KR101194856B1 - Stereoscopic 3-dimensional Display device - Google Patents

Abstract

The present invention is to expand the three-dimensional visible region by using the diffraction of light when the three-dimensional image is implemented by using the red (R), green (G), blue (B) subpixels, a plurality of pixels in the form of an array The pixels are composed of red (R), green (G), and blue (B) subpixels of different colors, and alternately form a left eye pixel (L) and a right eye pixel (R) in subpixel units. One display panel, a backlight unit disposed on the back of the display panel to provide light toward the display panel, and a vertical or horizontal barrier is provided on the front of the display panel to pass the synthesized image through the slits between the barriers. There is provided a stereoscopic image display device including a parallax barrier for delivering a virtual three-dimensional stereoscopic image by transmitting the left and right eyes to different images, and a diffraction slit formed at minute intervals between the slits to diffract light. I will.

Stereoscopic Image, 3D, Parallax Barrier, Diffraction

Description

Stereoscopic 3-dimensional Display device

1 is a view for explaining the principle of implementing a three-dimensional stereoscopic image using a parallax barrier in the stereoscopic image display device according to the prior art.

2 is a view for explaining a principle of implementing a three-dimensional stereoscopic image by each of the R, G, B sub-pixels according to the prior art.

FIG. 3 is a diagram illustrating a light distribution of light in a stereoscopic image display using a parallax barrier.

4 is a diagram illustrating a three-dimensional visible region in a stereoscopic image display apparatus using a conventional parallax barrier.

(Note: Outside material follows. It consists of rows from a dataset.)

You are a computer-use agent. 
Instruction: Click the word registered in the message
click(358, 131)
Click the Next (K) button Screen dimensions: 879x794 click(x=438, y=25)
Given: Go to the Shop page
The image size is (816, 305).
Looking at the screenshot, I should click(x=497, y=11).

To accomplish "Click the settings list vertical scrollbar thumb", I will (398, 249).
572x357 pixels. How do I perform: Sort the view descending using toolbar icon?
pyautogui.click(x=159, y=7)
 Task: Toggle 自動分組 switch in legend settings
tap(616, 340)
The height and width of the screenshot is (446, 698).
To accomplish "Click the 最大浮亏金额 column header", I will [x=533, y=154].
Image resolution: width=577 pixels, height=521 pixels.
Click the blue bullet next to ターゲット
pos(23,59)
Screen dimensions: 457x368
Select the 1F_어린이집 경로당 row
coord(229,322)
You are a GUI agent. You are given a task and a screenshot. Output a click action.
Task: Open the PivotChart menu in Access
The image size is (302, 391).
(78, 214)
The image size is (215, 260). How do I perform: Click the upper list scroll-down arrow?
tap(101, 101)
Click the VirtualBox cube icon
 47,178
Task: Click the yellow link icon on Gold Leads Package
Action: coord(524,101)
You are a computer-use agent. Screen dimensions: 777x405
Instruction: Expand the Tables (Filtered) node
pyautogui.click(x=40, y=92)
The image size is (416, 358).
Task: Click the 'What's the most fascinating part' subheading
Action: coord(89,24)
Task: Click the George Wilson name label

5 is a diagram illustrating a configuration of a stereoscopic image display device according to an embodiment of the present invention.

FIG. 6 is a diagram for describing a principle of implementing a 3D stereoscopic image using a stereoscopic image display apparatus according to an exemplary embodiment.

FIG. 7 is a graph illustrating a change in diffraction angle according to the interval between diffraction slits in the stereoscopic image display device according to the exemplary embodiment of the present invention.

FIG. 8 is a diagram illustrating a light distribution of light according to a diffraction phenomenon of a stereoscopic image display device according to an exemplary embodiment.

DESCRIPTION OF THE REFERENCE NUMERALS (S)

110; display panel 112; pixel

120; backlight unit 130; parallax barrier

132; barrier 134; slit

140; observer 150; diffraction slit

The present invention relates to a three-dimensional (3D) stereoscopic image display device, and more particularly to the diffraction of light when realizing a three-dimensional image using red (R), green (G), blue (B) subpixels The present invention relates to a stereoscopic image display device which eliminates color separation caused by color mixing.

In general, the stereoscopic image representing the three-dimensional image is made by the principle of stereo vision through two eyes. The parallax of two eyes, that is, the binocular disparity which appears because the eyes are about 65 mm apart, is the most It is an important factor. Therefore, the left and right eyes (left and right eyes) see different two-dimensional images, and when these two images are transmitted to the brain through the retina, the brain precisely fuses each other to reproduce the depth and reality of the original three-dimensional image. will be.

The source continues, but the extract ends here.